One of the main strengths of the Groningen ART cohort study is the study design, with two ART groups (OS-IVF/ICSI and MNC-IVF/ICSI) and a subfertile reference group, which allows for disentangling the effects of OS and the in vitro laboratory procedures on developmental outcome. The current results indicate that both OS and the IVF laboratory procedures were not associated with worse cognitive or behavioural outcome at the age of 9 years. Another strength of this study is the long-term follow-up duration up to the age of 9 years, which is longer than in the majority of ART research (Rumbold et al., 2017).

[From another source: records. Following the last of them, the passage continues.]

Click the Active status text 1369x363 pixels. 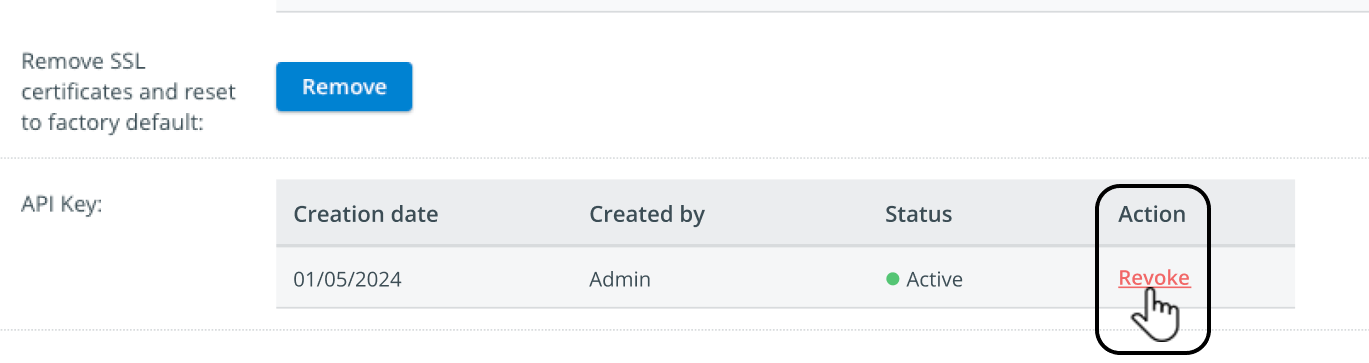click(x=934, y=279)
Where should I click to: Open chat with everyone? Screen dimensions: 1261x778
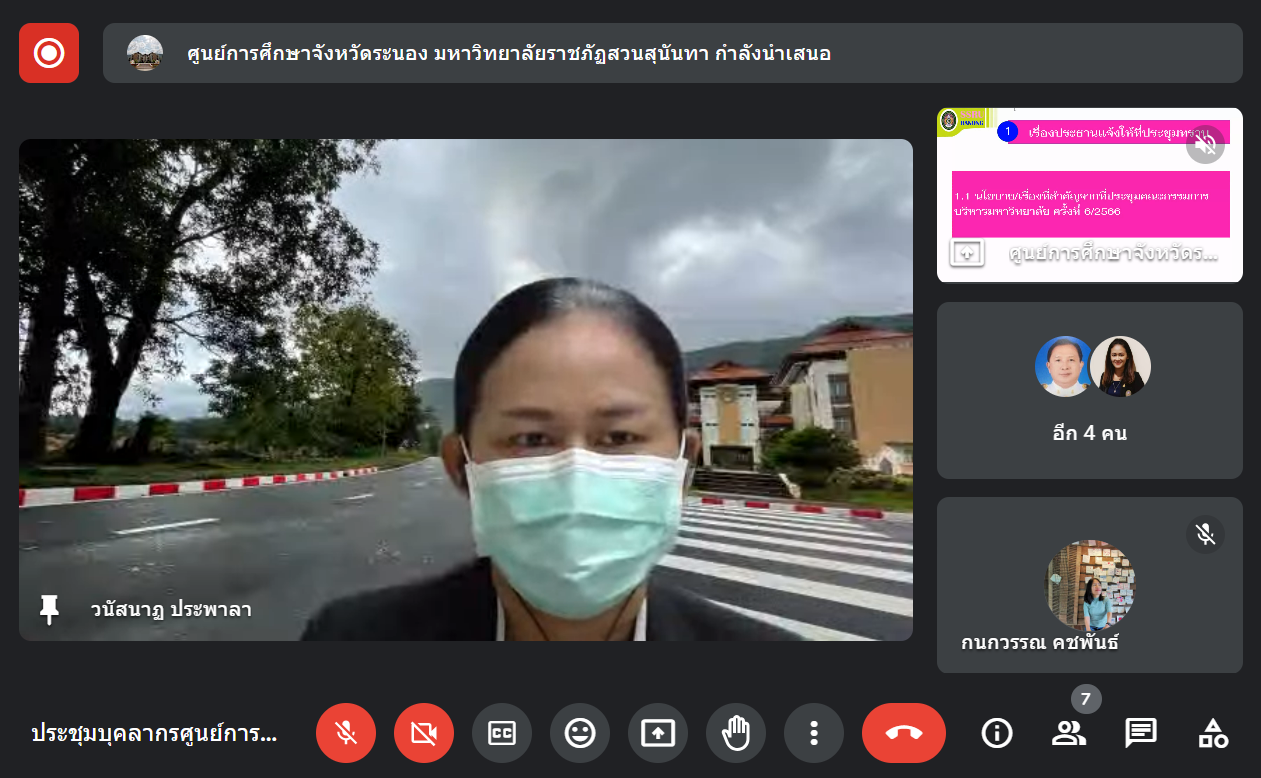(x=1141, y=734)
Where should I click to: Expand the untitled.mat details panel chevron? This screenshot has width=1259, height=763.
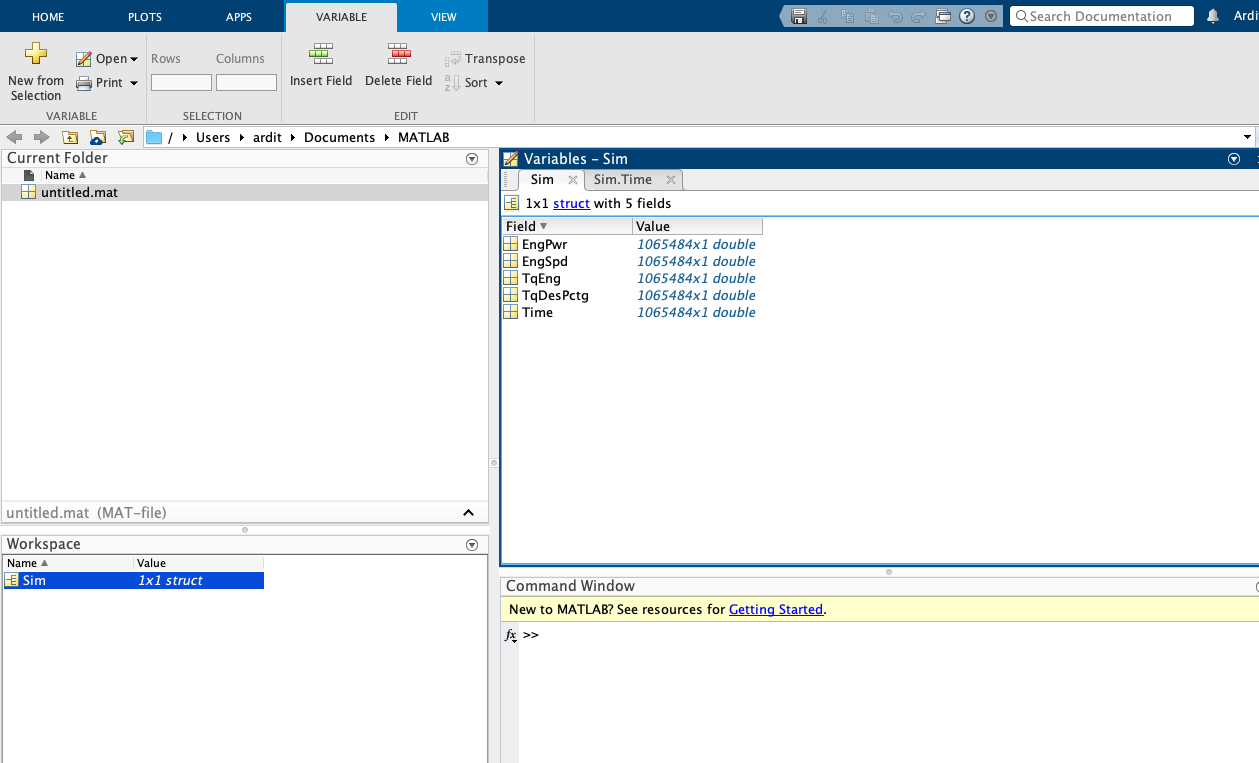click(468, 513)
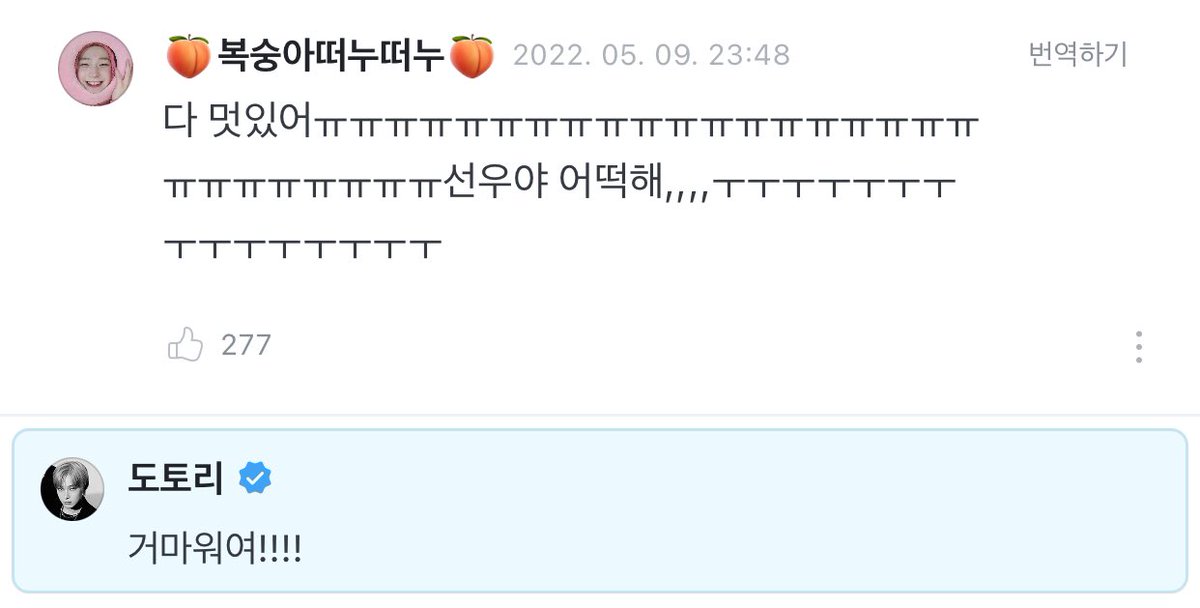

The attrition rate of 21% may be considered as a limitation of the study; however, after a follow-up period of 9 years, this rate is generally considered as acceptable (Fewtrell et al., 2008). In addition, there were no significant differences in background characteristics between children who had and who did not have follow-up at the age of 9 years, making an attrition-related selection bias less likely.

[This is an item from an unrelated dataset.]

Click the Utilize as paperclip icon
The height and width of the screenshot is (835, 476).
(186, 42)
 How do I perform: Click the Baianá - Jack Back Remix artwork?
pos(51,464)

Another limitation of the study is the relatively small sample size, which in itself also could contribute to selection bias and thereby hamper generalizability to the ART population. Also, it could lead to false negative findings as a result of underpowering. It would have been good to base the group sizes of our study on an a priori power analysis; however, as it was a longitudinal follow-up study, we had to deal with the groups formed on the basis of power calculations of the outcome at younger age. An a priori power analysis on total IQ indicated that both groups should contain 64 children (alpha 0.05, effect size 0.50, power 0.80), confirming that our study including 57 and 66 children in the OS-IVF/ICSI and Sub-NC groups, respectively, was slightly underpowered.
Concluding Remarks
This study did not find adverse effects of OS and the in vitro laboratory procedures on cognitive and behavioural outcome of children at the age of 9 years. In addition, TTP was not associated with cognition and behaviour at 9 years of age. These are reassuring results for the parents and clinicians involved in ART. Further studies should address follow-up beyond the age of 9 years. The period of puberty is important in brain development, as it involves great structural and functional changes, to prepare for adult-level functioning (Hadders-Algra, 2003; Herting et al., 2017). Therefore, and notwithstanding the favourable findings of the present study, we strongly recommend extending the follow-up beyond this age into adolescence and adulthood.
Acknowledgements
We thank participating parents and children for their cooperation and enthusiasm; An Bennema, Pamela Schendelaar and Jorien Seggers for their assistance in the data collection; Anneke Kracht-Tilman and Linze Dijkstra for technical assistance.
Authors’ roles
K.H. was involved in data-analysis and writing of the paper. D.K. was involved in data-collection and writing of the paper. S.L.B.G. was involved in data-analysis and writing of the paper. M.J.H. was involved in study design and writing of the paper. M.H.-A. was involved in study design, data-collection, data-analysis and writing of the paper.
Funding
The study was financially supported by the UMCG, two graduate schools of the UMCG (BCN and SHARE) and the Cornelia Stichting. The sponsors of the study had no role in study design, data collection, data analysis, data interpretation or writing of the report.
Conflict of interest
The authors have no conflicts of interest to declare.